I’ve been making my own sausage for several years. And while you definitely need some special equipment, i.e. meat grinder and sausage stuffer, it’s a really fun and actually pretty easy process. The thought of store-bought sausage makes some people wince – what in the world do they put in that stuff?? Whether you make fresh or smoked, you can control ingredients, flavors and salt content by making your own. Below is a recipe for fresh chicken apple sausage, flavored with onions, garlic and allspice. I hope you love it!
CHICKEN APPLE SAUSAGE
- 3 1/2 Lbs. Boneless Skinless Chicken Thighs
- 2 Lbs. Boneless Skinless Chicken Breasts
- 2 Medium Honeycrisp Apples, Peeled
- 1/2 Large White Onion
- 1 1/2 Tbs. Butter
- 1 1/2 Tbs. Kosher Salt
- 1 1/4 Tsp. Black Pepper
- 1 Tsp. Garlic Powder
- 1 Tsp. Ground Allspice
- 1/2 Tsp. Ground Thyme
- About 9 feet of fresh hog casing
- Slice chicken into 1-inch strips. Place in freezer for 15 minutes while you prepare apples and onions.
- Using the largest holes on a box grater, grate peeled apples and onion. Sauté in a large frying pan with butter for 10-15 minutes. They should be soft and moisture should be evaporated. Allow to cool in bowl.
- Using a meat grinder, or grinder attachment on your mixer, grind semi-frozen chicken on the finest grind. Grind into a large mixing bowl so that you have room to mix in spices, etc.
- Add apple and onion mixture to ground chicken an mix with your hands to incorporate evenly.
- Sprinkle all seasonings evenly over mixture and then mix again with hands until combined.
- Place ground mixture into a sausage stuffer.
- Stuff into hog casings and link into 3-4 inch sections. Allow to dry on a cookie sheet for 15-20 minutes.
- You can now cook immediately on the grill or in a pan. However, the flavors will be better if the sausage rests for a day or longer. We freeze ours in a vacuum sealer.

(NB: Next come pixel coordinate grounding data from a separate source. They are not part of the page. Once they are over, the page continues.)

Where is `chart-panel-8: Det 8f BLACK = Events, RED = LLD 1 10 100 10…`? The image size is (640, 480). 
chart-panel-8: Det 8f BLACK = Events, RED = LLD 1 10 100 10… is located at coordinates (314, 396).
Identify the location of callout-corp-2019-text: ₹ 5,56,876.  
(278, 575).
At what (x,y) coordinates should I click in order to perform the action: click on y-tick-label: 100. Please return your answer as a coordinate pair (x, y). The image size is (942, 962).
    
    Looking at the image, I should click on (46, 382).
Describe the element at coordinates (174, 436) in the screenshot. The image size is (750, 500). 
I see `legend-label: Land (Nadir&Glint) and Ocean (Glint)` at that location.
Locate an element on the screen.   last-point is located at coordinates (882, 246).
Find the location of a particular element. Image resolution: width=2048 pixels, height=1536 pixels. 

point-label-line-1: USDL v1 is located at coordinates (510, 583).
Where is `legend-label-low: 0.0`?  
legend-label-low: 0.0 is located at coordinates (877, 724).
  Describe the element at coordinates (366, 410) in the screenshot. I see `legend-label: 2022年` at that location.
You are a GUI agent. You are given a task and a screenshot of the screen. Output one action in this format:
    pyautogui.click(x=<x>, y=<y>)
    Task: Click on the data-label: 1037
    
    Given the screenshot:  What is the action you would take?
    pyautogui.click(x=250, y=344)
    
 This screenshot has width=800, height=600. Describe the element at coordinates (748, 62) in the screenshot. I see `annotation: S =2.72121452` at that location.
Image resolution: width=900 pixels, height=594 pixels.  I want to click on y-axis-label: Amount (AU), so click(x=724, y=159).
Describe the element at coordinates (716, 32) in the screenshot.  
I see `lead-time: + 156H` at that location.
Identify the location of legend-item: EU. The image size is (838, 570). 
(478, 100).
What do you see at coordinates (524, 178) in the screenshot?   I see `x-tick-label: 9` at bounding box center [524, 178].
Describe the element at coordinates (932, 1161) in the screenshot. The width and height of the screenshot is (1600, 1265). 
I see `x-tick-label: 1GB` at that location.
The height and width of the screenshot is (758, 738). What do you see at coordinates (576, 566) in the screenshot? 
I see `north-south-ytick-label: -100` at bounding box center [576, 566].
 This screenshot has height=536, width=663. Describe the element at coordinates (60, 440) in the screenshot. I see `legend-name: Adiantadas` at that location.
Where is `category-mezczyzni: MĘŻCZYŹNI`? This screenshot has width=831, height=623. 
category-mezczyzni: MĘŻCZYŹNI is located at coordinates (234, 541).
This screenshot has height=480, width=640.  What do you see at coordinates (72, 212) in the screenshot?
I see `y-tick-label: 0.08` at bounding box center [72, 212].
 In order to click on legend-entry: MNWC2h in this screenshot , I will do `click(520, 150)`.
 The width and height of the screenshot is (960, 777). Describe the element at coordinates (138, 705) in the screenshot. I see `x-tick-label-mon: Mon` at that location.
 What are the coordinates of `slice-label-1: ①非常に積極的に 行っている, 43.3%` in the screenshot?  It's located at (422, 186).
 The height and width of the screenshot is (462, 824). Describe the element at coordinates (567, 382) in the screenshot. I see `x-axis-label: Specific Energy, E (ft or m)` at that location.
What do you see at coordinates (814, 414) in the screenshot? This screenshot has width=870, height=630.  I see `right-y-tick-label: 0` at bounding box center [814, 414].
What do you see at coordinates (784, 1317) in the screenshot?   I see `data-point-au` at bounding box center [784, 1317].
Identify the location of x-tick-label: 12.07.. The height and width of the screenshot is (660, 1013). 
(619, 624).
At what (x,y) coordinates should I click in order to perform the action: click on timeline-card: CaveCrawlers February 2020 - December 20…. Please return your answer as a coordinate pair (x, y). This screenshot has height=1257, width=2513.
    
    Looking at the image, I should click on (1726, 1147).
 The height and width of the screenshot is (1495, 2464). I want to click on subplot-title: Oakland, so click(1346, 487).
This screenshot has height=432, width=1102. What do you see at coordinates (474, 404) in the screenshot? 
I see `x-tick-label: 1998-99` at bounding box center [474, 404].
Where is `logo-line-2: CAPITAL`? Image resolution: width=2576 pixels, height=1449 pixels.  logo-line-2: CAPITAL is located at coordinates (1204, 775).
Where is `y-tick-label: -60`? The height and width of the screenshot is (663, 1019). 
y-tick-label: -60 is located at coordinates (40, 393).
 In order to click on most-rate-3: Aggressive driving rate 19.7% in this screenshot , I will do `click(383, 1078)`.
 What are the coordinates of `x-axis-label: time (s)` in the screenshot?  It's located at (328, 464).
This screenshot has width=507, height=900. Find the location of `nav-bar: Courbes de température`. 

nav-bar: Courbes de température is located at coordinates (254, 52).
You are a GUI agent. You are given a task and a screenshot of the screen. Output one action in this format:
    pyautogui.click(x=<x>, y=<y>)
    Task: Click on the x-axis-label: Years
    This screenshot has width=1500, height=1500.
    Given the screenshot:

The sweetness of the apples combined with the savory onions, garlic and thyme make for a delicious combination! You’ll find that this recipe has a lot less fat than store-bought sausage so be careful not to overcook and dry it out. If you have the time and tools, give it a try – I think you’ll find yourself making sausage more often than buying it. Either way, dig in!!